While Mexico belongs to the Organisation for Economic Cooperation and Development, whose 30 members constitute the world's most important market economies, it is also a developing nation.
But some Mexicans give Slim credit for knowing how to make money.
"He was intelligent enough to get to where he is, while we, as a people, have never known how to unite ourselves," said 17-year-old student Manuel Santibanez.
Slim's conglomerate of retail, telecom, manufacturing and con-struction companies so dominate the Mexican commercial landscape it is often easy for Mexicans to find themselves talking over a Slim-operated cellphone at a Slim-owned shopping centre waiting to pay a bill to a Slim-owned company at a Slim-owned bank.
If the line is too long, they can catch a quick coffee at a Slim-owned restaurant.
His Telmex telephone company controls 83 per cent of landlines in Mexico and is the leading Internet service provider. Another of his firms is the top cellphone operator, and he wants to get into conver-gence services to offer television and interactive media.
Slim also owns the Sears and Saks retail stores operating in Mexico. Last year, he announced a US$250-million investment in The New York Times.
Arturo Elias Ayub, the billion-aire's son-in-law who is an executive at Telmex, welcomed Slim's arrival at the top.
"The reaction is one of satisfaction, that this confidence in Mexico exists, and this confidence in our group's companies," said Elias Ayub, who frequently acts as Slim's spokesman.
But he said Slim was not breaking out the champagne.
"This is a number brought out by a magazine that doesn't concern us, or worry us," Elias Ayub said, echoing Slim's 2007 comment about the top spot that had eluded him for years: a Spanish phrase - "me es impermeable" - that roughly translates as "I'm impervious to that."
Slim is known for wearing inexpensive suits and rarely using the computers his companies sell, preferring old-style paper notebooks. A baseball fan, his indulgences are largely limited to cigars and diet soft drinks.
While he owns - either personally or through his foundations and museums - an impressive collection of art, including works by French sculptor Auguste Rodin, he works out of a set of somewhat dowdy, 1970s-style offices.
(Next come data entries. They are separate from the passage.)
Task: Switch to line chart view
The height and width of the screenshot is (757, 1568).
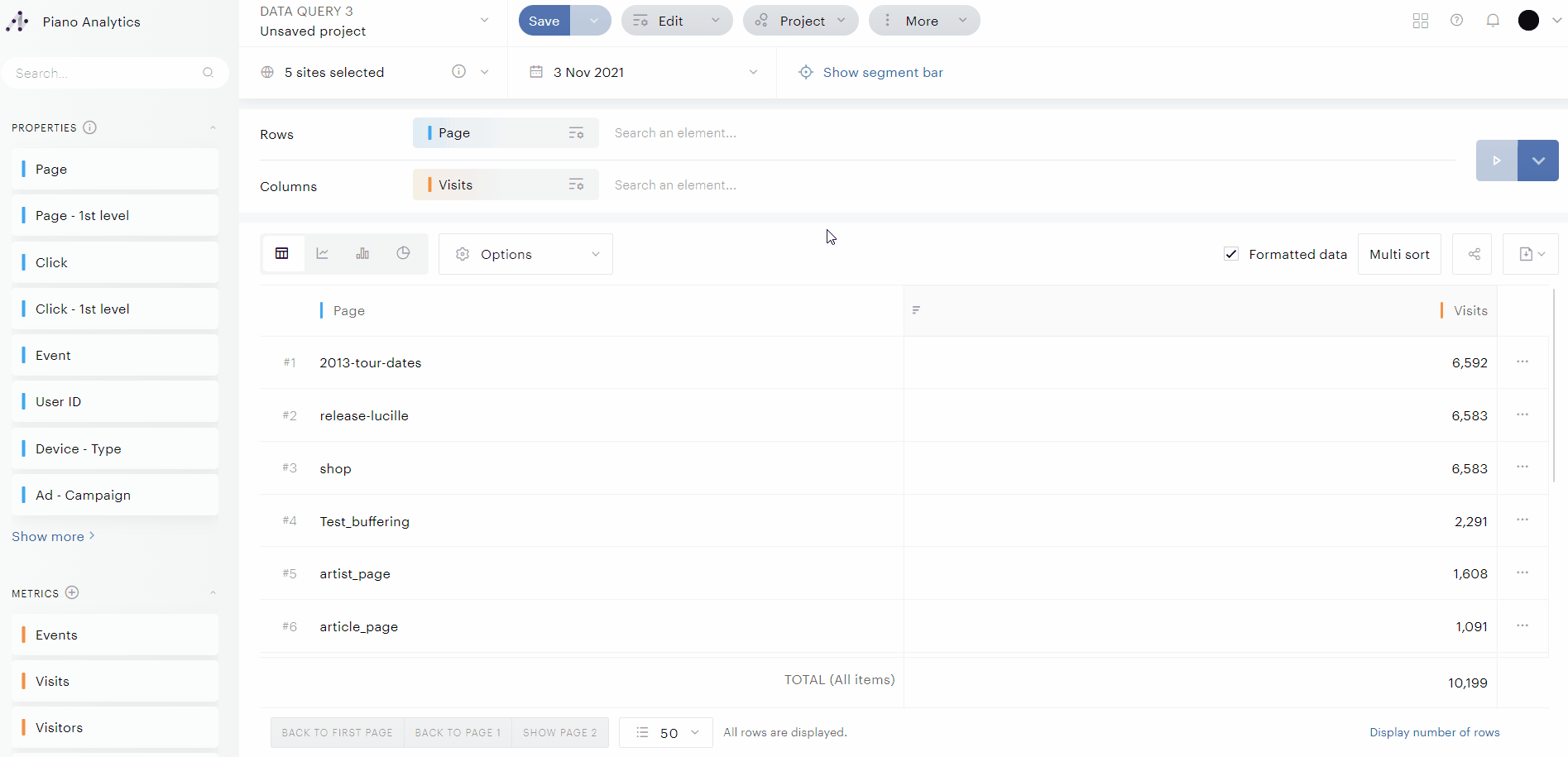Action: pos(323,254)
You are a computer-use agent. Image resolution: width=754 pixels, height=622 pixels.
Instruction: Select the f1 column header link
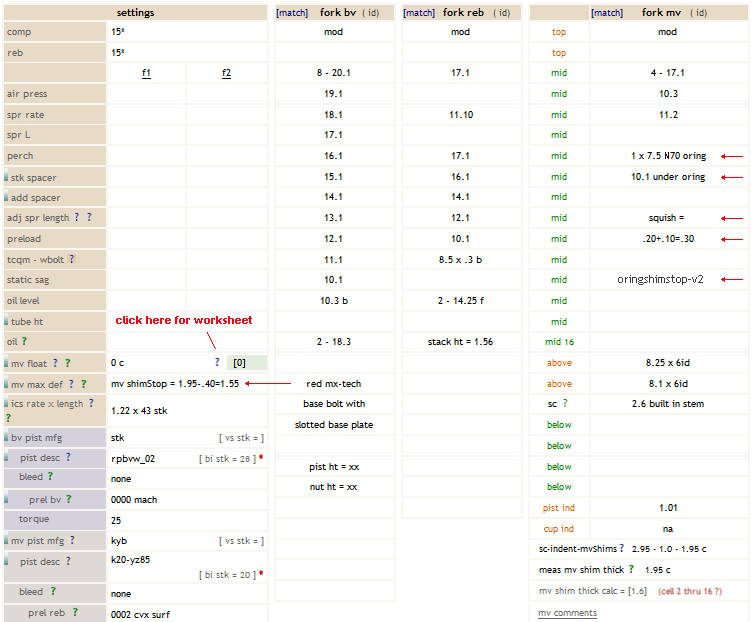tap(147, 73)
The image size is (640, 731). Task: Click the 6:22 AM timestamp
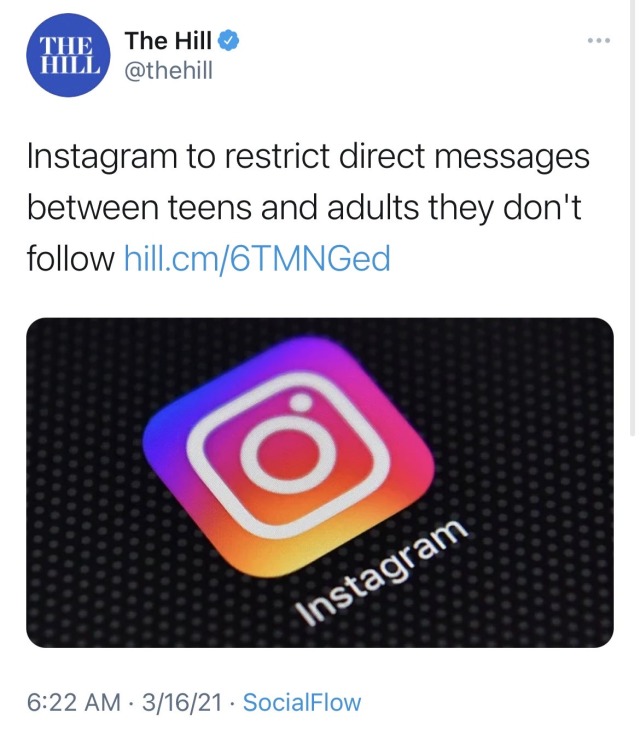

A civil engineer by training, he has bought up troubled or government-owned companies of all types, fixed them up and resold them for huge profits.
That kind of thrifty eye for undervalued businesses has served him well, especially after the market downturns in recent years.
"In periods of crisis, he has always invested, and now we are beginning to see the fruits of that," Elias Ayub said.
One factor in Slim's move to the top spot is that Gates and Buffett have given away chunks of their fortunes in charitable donations.
Slim has donated to several causes, but not on nearly the same level.
In January, he announced a US$65-million donation for genetic research on cancer, Type Two diabetes and kidney disease in Mexican and Latin American populations.
Speaking to reporters in 2005, Slim described his philosophy: "Wealth must be seen as a responsibility, not as a privilege. The responsibility is to create more wealth. It's like having an orchard; you have to give away the fruit, but not the trees."
The three richest men have been richer.
Slim was worth as much as US$60 billion but lost US$25 billion in 2008; Gates shed US$18 billion in the same period but has now regained US$13 billion, while Buffet's fortune fell by US$25 from US$62 billion. He has regained US$10 billion.